Erouvin, chapitre 10, michna 5. Cette michna traite d'une personne qui se tient dans un domaine et dont les besoins du corps s'accomplissent vers un autre domaine, comme uriner ou cracher d'un domaine à un autre.
Texte de la michna :
"Lo yaamod adam birechout hayahid vyachtin birechout harabim, birechout harabim vyachtin birechout hayahid, vechen lo yarok" - une personne n'a pas le droit de se tenir dans un domaine privé et d'uriner vers le domaine public, et de même l'inverse : se tenir dans le domaine public et uriner vers le domaine privé. De la même manière, il lui est également interdit de cracher d'un domaine vers un autre domaine.
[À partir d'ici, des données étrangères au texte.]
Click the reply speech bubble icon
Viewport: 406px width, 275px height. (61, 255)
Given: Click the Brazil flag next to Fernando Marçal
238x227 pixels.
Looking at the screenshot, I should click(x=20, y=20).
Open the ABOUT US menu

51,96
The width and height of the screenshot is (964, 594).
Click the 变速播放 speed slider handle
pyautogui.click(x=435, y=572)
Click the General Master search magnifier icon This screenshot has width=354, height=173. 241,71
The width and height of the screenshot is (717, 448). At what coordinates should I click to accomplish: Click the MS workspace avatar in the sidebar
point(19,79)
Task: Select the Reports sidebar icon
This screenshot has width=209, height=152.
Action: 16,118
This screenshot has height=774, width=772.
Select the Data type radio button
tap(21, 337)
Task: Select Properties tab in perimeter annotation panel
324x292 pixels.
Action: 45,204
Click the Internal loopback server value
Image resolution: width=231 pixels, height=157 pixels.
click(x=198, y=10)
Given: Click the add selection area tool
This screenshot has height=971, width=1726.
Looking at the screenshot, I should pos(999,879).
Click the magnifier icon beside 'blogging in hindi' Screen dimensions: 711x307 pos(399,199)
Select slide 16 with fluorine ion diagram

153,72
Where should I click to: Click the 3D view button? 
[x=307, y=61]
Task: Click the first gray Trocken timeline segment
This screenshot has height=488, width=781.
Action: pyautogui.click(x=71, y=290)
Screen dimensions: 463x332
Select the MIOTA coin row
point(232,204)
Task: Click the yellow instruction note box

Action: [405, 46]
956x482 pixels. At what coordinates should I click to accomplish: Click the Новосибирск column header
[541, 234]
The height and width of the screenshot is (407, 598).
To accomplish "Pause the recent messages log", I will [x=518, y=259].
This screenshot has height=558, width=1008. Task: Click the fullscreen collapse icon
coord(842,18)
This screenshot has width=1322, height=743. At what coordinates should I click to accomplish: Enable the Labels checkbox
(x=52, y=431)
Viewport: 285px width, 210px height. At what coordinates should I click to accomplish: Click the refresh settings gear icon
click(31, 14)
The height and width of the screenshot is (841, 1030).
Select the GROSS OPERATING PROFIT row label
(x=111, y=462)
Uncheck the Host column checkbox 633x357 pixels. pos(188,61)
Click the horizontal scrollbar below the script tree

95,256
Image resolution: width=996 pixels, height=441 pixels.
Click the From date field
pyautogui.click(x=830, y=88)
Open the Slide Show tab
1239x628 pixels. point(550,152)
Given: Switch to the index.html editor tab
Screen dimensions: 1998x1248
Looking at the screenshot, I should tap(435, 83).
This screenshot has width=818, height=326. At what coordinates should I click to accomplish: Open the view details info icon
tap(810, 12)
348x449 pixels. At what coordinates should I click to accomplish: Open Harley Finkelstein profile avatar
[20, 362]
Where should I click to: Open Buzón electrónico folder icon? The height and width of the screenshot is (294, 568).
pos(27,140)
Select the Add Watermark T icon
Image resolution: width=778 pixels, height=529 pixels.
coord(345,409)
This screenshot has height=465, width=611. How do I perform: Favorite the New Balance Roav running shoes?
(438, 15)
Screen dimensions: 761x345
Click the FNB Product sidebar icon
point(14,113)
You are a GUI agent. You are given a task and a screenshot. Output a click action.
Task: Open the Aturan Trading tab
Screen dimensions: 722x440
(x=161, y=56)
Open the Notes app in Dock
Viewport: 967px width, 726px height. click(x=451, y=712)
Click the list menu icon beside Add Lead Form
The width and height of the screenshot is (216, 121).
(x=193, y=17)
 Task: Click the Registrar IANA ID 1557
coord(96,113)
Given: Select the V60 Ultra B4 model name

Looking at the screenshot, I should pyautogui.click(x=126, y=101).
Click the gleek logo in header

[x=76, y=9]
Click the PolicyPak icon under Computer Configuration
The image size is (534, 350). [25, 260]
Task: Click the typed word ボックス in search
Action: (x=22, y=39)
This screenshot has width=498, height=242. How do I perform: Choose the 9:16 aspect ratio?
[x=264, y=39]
La dimension du lieu et la règle de l'intention :
La Guemara clarifie le fondement de cet interdit, à la lumière de la règle habituelle dans les lois de transport d'un domaine à un autre :
La règle habituelle : une personne n'est passible que si elle a pris l'objet d'un endroit où il repose de manière stable, une surface solide et définie d'au moins quatre tefahim sur quatre tefahim. Un endroit plus petit que cela n'est pas un endroit important, et on n'est pas passible pour un transport à partir de lui.
La force de la pensée : la Guemara explique que la pensée et l'intention de la personne, lorsqu'elle envoie l'objet intentionnellement à partir d'un endroit précis, rend cet endroit comme s'il avait quatre tefahim, et pour cette raison elle est passible. L'exemption est dite précisément pour celui qui a pris de manière incidente un objet d'un endroit plus petit que quatre sur quatre, mais celui qui le fait intentionnellement, comme dans le cas qui nous occupe, est passible.
Pour cette raison, une personne n'a pas le droit de cracher ou d'uriner d'un domaine vers un autre domaine.
"Af mi chenitlach rouko befiv" :
Rabbi Yehouda ajoute : "Af mi chenitlach rouko befiv - lo yehalekh arba amot ad cheyarok". Autrement dit, celui dans la bouche duquel s'est amassé un bloc de salive entier, non pas l'humidité qui se répand des glandes au cours de sa marche, mais un bloc prêt et constitué, il lui est interdit de marcher quatre amot dans le domaine public avant de le cracher, car sinon il serait passible pour avoir transporté un objet défini sur quatre amot dans le domaine public.
En résumé : en général, une personne n'a pas à se préoccuper de la salive ou de l'humidité dans sa bouche, mais dès qu'un bloc entier de salive ou de mucus s'est amassé dans sa bouche, il est comme un objet défini, et elle ne doit pas marcher quatre amot dans le domaine public avant de le cracher de sa bouche.